* Job *
Update the records below by changing every occurrence of "GUI agent" to "interface agent" and keeping all other text unchanged.

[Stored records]
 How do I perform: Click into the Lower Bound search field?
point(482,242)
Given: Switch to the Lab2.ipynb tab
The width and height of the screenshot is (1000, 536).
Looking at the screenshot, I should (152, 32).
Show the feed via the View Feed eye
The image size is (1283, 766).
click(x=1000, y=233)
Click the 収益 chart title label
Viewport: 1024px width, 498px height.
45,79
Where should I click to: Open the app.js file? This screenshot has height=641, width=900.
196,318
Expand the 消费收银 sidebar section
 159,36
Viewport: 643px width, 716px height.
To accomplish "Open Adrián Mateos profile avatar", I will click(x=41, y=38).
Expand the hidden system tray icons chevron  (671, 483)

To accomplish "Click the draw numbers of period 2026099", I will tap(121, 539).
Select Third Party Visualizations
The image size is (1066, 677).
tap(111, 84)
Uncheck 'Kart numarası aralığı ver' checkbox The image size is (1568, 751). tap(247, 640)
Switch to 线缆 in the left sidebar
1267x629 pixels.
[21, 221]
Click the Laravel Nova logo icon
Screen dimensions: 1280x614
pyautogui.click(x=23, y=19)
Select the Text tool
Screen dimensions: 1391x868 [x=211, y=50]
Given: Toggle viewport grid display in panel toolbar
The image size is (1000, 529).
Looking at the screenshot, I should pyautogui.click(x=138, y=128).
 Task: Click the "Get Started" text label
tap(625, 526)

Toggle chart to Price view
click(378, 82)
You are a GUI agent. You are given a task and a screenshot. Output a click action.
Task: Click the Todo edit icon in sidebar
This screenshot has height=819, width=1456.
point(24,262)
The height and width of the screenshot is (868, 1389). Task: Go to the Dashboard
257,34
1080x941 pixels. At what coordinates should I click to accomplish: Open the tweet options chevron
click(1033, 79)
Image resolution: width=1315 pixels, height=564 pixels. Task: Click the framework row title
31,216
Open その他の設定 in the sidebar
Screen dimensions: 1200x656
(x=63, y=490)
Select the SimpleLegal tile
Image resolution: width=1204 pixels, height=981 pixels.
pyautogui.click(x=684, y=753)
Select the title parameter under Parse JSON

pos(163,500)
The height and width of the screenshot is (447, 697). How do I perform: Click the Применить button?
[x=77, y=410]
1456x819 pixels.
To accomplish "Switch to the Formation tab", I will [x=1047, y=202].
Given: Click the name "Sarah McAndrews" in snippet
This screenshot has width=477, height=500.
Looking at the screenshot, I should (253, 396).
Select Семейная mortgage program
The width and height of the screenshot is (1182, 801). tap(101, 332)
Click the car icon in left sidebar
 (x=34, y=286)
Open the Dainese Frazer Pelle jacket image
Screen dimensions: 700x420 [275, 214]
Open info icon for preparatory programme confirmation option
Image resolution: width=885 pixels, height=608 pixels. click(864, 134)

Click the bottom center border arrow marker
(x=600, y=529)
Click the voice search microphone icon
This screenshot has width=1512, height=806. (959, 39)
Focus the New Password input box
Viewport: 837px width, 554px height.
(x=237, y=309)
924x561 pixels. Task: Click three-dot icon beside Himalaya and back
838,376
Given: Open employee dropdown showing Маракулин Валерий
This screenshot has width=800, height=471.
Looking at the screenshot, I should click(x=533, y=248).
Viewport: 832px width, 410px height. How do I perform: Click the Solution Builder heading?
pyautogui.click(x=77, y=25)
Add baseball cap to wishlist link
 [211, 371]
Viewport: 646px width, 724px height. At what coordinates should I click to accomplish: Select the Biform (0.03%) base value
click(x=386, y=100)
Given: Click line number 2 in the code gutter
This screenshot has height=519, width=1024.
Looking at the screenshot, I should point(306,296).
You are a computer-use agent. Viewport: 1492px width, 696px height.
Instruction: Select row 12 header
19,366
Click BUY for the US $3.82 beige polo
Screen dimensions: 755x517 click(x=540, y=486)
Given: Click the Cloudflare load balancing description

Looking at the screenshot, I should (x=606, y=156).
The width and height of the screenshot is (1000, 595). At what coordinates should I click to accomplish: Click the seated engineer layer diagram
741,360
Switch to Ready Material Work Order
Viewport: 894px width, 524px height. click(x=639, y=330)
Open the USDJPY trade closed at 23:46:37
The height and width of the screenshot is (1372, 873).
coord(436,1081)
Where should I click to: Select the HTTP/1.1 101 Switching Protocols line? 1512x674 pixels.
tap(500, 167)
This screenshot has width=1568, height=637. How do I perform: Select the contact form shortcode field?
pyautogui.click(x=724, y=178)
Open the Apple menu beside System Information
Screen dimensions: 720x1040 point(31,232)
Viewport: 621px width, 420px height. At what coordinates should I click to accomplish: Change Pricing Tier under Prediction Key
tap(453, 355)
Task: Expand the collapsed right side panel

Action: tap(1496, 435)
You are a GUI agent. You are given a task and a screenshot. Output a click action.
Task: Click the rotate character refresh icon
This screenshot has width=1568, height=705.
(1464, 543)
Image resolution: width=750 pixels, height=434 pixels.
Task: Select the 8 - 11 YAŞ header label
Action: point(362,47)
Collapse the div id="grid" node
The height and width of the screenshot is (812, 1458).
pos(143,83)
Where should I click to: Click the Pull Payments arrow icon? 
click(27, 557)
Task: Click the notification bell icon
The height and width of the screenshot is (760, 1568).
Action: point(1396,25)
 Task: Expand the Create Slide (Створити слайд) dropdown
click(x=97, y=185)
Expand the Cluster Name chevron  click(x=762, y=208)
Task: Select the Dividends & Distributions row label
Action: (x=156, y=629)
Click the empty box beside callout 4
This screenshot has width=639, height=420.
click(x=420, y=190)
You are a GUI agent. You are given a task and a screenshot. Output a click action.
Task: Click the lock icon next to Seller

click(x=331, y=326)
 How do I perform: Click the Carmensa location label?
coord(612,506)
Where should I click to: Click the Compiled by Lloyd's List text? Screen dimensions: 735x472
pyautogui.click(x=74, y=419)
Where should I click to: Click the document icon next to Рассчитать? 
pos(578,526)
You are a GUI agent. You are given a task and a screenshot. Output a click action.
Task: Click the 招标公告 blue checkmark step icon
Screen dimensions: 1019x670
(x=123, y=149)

* Response for this exercise *
 How do I perform: Click into the Lower Bound search field?
point(482,242)
Given: Switch to the Lab2.ipynb tab
The width and height of the screenshot is (1000, 536).
Looking at the screenshot, I should (152, 32).
Show the feed via the View Feed eye
The image size is (1283, 766).
click(x=1000, y=233)
Click the 収益 chart title label
Viewport: 1024px width, 498px height.
45,79
Where should I click to: Open the app.js file? This screenshot has height=641, width=900.
196,318
Expand the 消费收银 sidebar section
 159,36
Viewport: 643px width, 716px height.
To accomplish "Open Adrián Mateos profile avatar", I will click(x=41, y=38).
Expand the hidden system tray icons chevron  (671, 483)

To accomplish "Click the draw numbers of period 2026099", I will tap(121, 539).
Select Third Party Visualizations
The image size is (1066, 677).
tap(111, 84)
Uncheck 'Kart numarası aralığı ver' checkbox The image size is (1568, 751). tap(247, 640)
Switch to 线缆 in the left sidebar
1267x629 pixels.
[21, 221]
Click the Laravel Nova logo icon
Screen dimensions: 1280x614
pyautogui.click(x=23, y=19)
Select the Text tool
Screen dimensions: 1391x868 [x=211, y=50]
Given: Toggle viewport grid display in panel toolbar
The image size is (1000, 529).
Looking at the screenshot, I should pyautogui.click(x=138, y=128).
 Task: Click the "Get Started" text label
tap(625, 526)

Toggle chart to Price view
click(378, 82)
You are a interface agent. You are given a task and a screenshot. Output a click action.
Task: Click the Todo edit icon in sidebar
This screenshot has height=819, width=1456.
point(24,262)
The height and width of the screenshot is (868, 1389). Task: Go to the Dashboard
257,34
1080x941 pixels. At what coordinates should I click to accomplish: Open the tweet options chevron
click(1033, 79)
Image resolution: width=1315 pixels, height=564 pixels. Task: Click the framework row title
31,216
Open その他の設定 in the sidebar
Screen dimensions: 1200x656
(x=63, y=490)
Select the SimpleLegal tile
Image resolution: width=1204 pixels, height=981 pixels.
pyautogui.click(x=684, y=753)
Select the title parameter under Parse JSON

pos(163,500)
The height and width of the screenshot is (447, 697). How do I perform: Click the Применить button?
[x=77, y=410]
1456x819 pixels.
To accomplish "Switch to the Formation tab", I will [x=1047, y=202].
Given: Click the name "Sarah McAndrews" in snippet
This screenshot has width=477, height=500.
Looking at the screenshot, I should (253, 396).
Select Семейная mortgage program
The width and height of the screenshot is (1182, 801). tap(101, 332)
Click the car icon in left sidebar
 (x=34, y=286)
Open the Dainese Frazer Pelle jacket image
Screen dimensions: 700x420 [275, 214]
Open info icon for preparatory programme confirmation option
Image resolution: width=885 pixels, height=608 pixels. click(864, 134)

Click the bottom center border arrow marker
(x=600, y=529)
Click the voice search microphone icon
This screenshot has width=1512, height=806. (959, 39)
Focus the New Password input box
Viewport: 837px width, 554px height.
(x=237, y=309)
924x561 pixels. Task: Click three-dot icon beside Himalaya and back
838,376
Given: Open employee dropdown showing Маракулин Валерий
This screenshot has width=800, height=471.
Looking at the screenshot, I should click(x=533, y=248).
Viewport: 832px width, 410px height. How do I perform: Click the Solution Builder heading?
pyautogui.click(x=77, y=25)
Add baseball cap to wishlist link
 [211, 371]
Viewport: 646px width, 724px height. At what coordinates should I click to accomplish: Select the Biform (0.03%) base value
click(x=386, y=100)
Given: Click line number 2 in the code gutter
This screenshot has height=519, width=1024.
Looking at the screenshot, I should point(306,296).
You are a computer-use agent. Viewport: 1492px width, 696px height.
Instruction: Select row 12 header
19,366
Click BUY for the US $3.82 beige polo
Screen dimensions: 755x517 click(x=540, y=486)
Given: Click the Cloudflare load balancing description

Looking at the screenshot, I should (x=606, y=156).
The width and height of the screenshot is (1000, 595). At what coordinates should I click to accomplish: Click the seated engineer layer diagram
741,360
Switch to Ready Material Work Order
Viewport: 894px width, 524px height. click(x=639, y=330)
Open the USDJPY trade closed at 23:46:37
The height and width of the screenshot is (1372, 873).
coord(436,1081)
Where should I click to: Select the HTTP/1.1 101 Switching Protocols line? 1512x674 pixels.
tap(500, 167)
This screenshot has width=1568, height=637. How do I perform: Select the contact form shortcode field?
pyautogui.click(x=724, y=178)
Open the Apple menu beside System Information
Screen dimensions: 720x1040 point(31,232)
Viewport: 621px width, 420px height. At what coordinates should I click to accomplish: Change Pricing Tier under Prediction Key
tap(453, 355)
Task: Expand the collapsed right side panel

Action: tap(1496, 435)
You are a interface agent. You are given a task and a screenshot. Output a click action.
Task: Click the rotate character refresh icon
This screenshot has width=1568, height=705.
(1464, 543)
Image resolution: width=750 pixels, height=434 pixels.
Task: Select the 8 - 11 YAŞ header label
Action: point(362,47)
Collapse the div id="grid" node
The height and width of the screenshot is (812, 1458).
pos(143,83)
Where should I click to: Click the Pull Payments arrow icon? 
click(27, 557)
Task: Click the notification bell icon
The height and width of the screenshot is (760, 1568).
Action: point(1396,25)
 Task: Expand the Create Slide (Створити слайд) dropdown
click(x=97, y=185)
Expand the Cluster Name chevron  click(x=762, y=208)
Task: Select the Dividends & Distributions row label
Action: (x=156, y=629)
Click the empty box beside callout 4
This screenshot has width=639, height=420.
click(x=420, y=190)
You are a interface agent. You are given a task and a screenshot. Output a click action.
Task: Click the lock icon next to Seller

click(x=331, y=326)
 How do I perform: Click the Carmensa location label?
coord(612,506)
Where should I click to: Click the Compiled by Lloyd's List text? Screen dimensions: 735x472
pyautogui.click(x=74, y=419)
Where should I click to: Click the document icon next to Рассчитать? 
pos(578,526)
You are a interface agent. You are given a task and a screenshot. Output a click action.
Task: Click the 招标公告 blue checkmark step icon
Screen dimensions: 1019x670
(x=123, y=149)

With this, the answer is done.